Bab 27. Surat Kaleng Aneh

8.1K 744 20
                                    


  "Gimana kopinya? Enak ,'kan?" tanya Evan setelah ia selesai menghabiskan tetesan terakhir dari caramel macchiato yang ia pesan.

"Enak banget." Jawab Jena bohong dengan wajah paling bahagia yang pernah ia punya. Di bawah sana, perutnya sedang merintih kesakitan karena perutnya yang kelebihan asam lambung tak mampu mencerna minuman apapun yang berkafein.

Suasana musik jazz asik mengiang di seisi kafe yang latarnya didominasi warna hijau dan interior bergaya vintage. Beberapa pelayan bergaya busana era '90 hilir mudik mengantar dan mencatat pesanan dengan wajah ramah melayani dengan tabah para pengunjung yang kebanyakan remaja sekolah.

Bau petrikor menyeruak hidung. Mendamaikan. Sama seperti rintik hujan kecil yang membasahi kaca-kaca jendela dekat tempat Jena dan Evan duduk. Dinginnya udara yang dibawa hujan membuat cewek itu perlu menggosok-gosok kedua telapak tangannya. Evan juga sudah beberapa kali menawarkan jaket parasitnya untuk dipakai Jena. Tapi dengan halus, Jena berusaha untuk menolaknya.

"Lo penasaran kelas mana yang kebagian pentas drama buat nanti perayaan ulang tahun sekolah?" Evan buka suara lagi. Mencoba menghangatkan suasana karena Jena yang terus terdiam sembari menatapi hujan.

Jena mengerjap pelan. Mengalihkan tatapannya dari hujan menuju Evan. "Apa?"

"Tau nggak kelas mana yang bakal tampil buat drama HUT sekolah?" Evan mengulang lagi inti dari pertanyaan pertamanya. Menyembunyikan wajahnya yang sedikit kesal.

Jena menggeleng. "Nggak."

"Lo penasaran?"

"Ya... gitulah." Cewek itu mengangguk-anggukkan kepala. Walaupun dirinya sedang tidak bersemangat mengobrol.

"Jadi...." Evan menggigit bibir bawahnya. Seperti berniat membuat Jena penasaran.

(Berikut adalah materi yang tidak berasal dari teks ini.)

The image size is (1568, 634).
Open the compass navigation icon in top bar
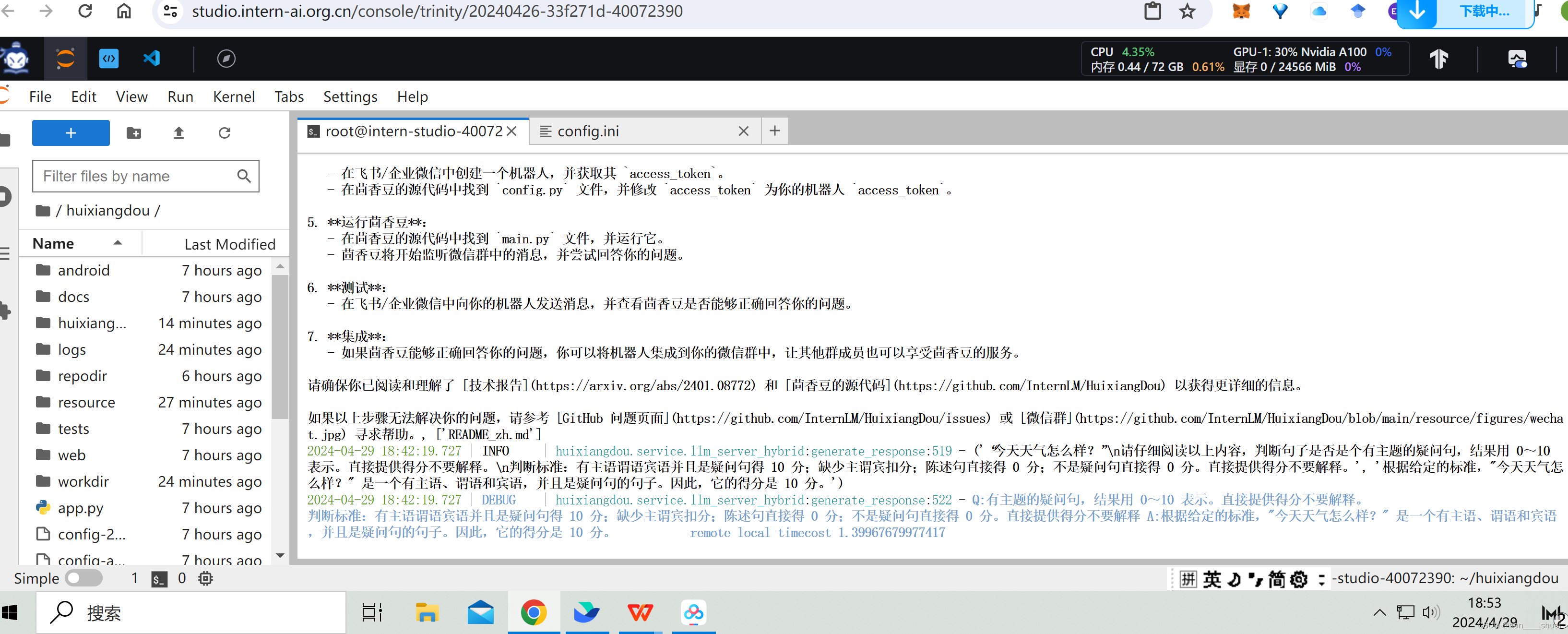click(x=226, y=59)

Jena sejujurnya malas menghadapi Evan dengan pikirannya yang terus tertuju pada seseoramg di luar sana yang sangat ia rindukan kehadirannya. Sudah beberapa waktu ini dia menjaga jarak pada orang itu, semenjak insiden di rumahnya. Jelasnya, karena ada Kenza.

Ia ingin meminta pendapat pada Evan mengenai hal ini. Apa yang sebenarnya terjadi? Apa yang sebenarnya ada di hati Jonathan? Ini begitu semu jika dijabarkan dalam benaknya. Ia bingung.

"Jena?"

Jena mengerjap kembali, sama seperti sebelumnya. Menggosok-gosok matanya, mencoba fokus. "A-apa?"

Terlihat gurat senyum tipis di bibir Evan sebelum ia menghela napas. "Selamat. Kelas lo, 11 MIPA 4 bakalan pentas drama."

Entah harus senang, biasa saja, atau malah kecewa, ia hanya memperbaiki anak rambut yang menghalangi wajah dan bersorak seadanya. Bertepuk tangan pelan. "Wah, kayaknya keren tuh."

"Sebenernya ini bakal gue umumin pas upacara bendera nanti sih. Tapi ini khusus lah buat lo." Evan tersenyum genit sambil mengedipkan sebelah mata.

"Oh ya?" Jena menaikkan alisnya.

Untuk kali ini dia lagi-lagi kehilangan minat untuk mendengarkan pembicaraan Evan lebih lanjut. Ada yang lebih menarik untuk dilihatnya dibanding obrolan basi yang terus saja digali. Ada yang lebih pantas untuk ia selidik saat ini. Hal yang penting namun membuatnya makin bingung dengan jalan kehidupannya yang kian kusut.

Dua orang yang tampak begitu familiar bagi matanya. Pupil cokelatnya otomatis membesar, dan otaknya berhenti memikirkan hal lain. Terus terfokus memandangi kedua orang ini bagai merekam momen ini di salah satu bagian penyimpan memori di otak. Salah satunya cowok bertubuh jangkung dan rambut yang basah tertawa dan terus merapatkan tubuhnya di dekat cewek yang jauh dari tampilan normalnya, membuat tenggorokannya yang tertahan ingin menyapa makin ingin berteriak lagi. Menanyakan apa maksud dari yang ia lihat saat ini.